- **Text shown**:
===============

A reverse mortgage can be a fantastic financial solution for many seniors who find themselves strapped for cash, but few people really understand how it works. Just like any decision you make about your home and money, it’s important to know your options and what these options can mean for your personal situation.
So here’s the low-down: a reverse mortgage is a type of home loan that allows folks who are at least 62 years old (sorry young’ns, that’s a requirement) to get cash from the equity in their home. What makes this loan different from other mortgages however, is that repayment isn’t required until the person leaves the home.
You can get cash as a lump sum, a monthly payment or a line of credit that you can use at your leisure. The amount you can borrow depends on your age, appraised home value and current interest rate. The best part is that you don’t have to repay the loan until you leave your home. If you move, you pay back the amount of money you’ve taken out plus interest. If you pass away, your estate is responsible for making good on the loan. In both cases, money from the sale of the home can cover the debt, as you’ll never owe more than your home’s value.

===============

Rewrite the stretch of the reverse mortgage text from "A reverse mortgage can" through "leaves the home.", putting "people" in place of "folks".

- **Data provided**:
===============

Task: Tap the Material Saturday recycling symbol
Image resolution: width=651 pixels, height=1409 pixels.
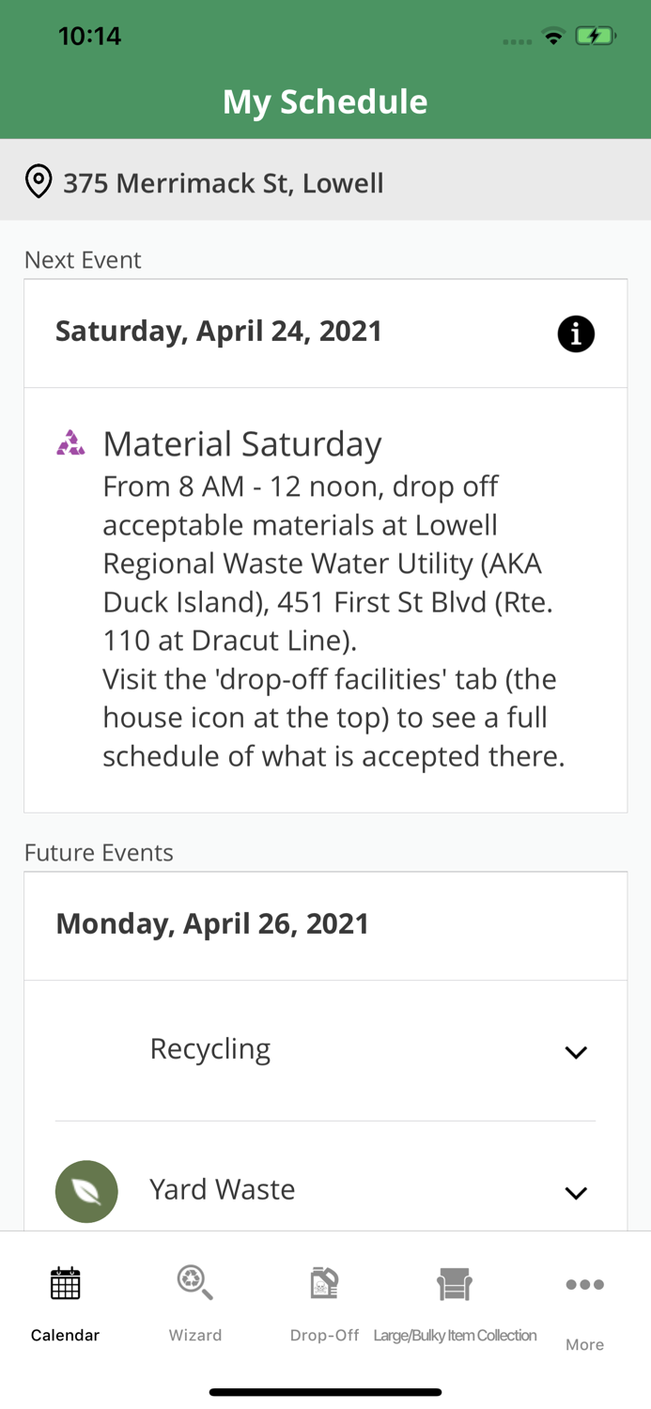Action: 72,441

===============

- **Answer to this exercise**:
A reverse mortgage can be a fantastic financial solution for many seniors who find themselves strapped for cash, but few people really understand how it works. Just like any decision you make about your home and money, it’s important to know your options and what these options can mean for your personal situation.
So here’s the low-down: a reverse mortgage is a type of home loan that allows people who are at least 62 years old (sorry young’ns, that’s a requirement) to get cash from the equity in their home. What makes this loan different from other mortgages however, is that repayment isn’t required until the person leaves the home.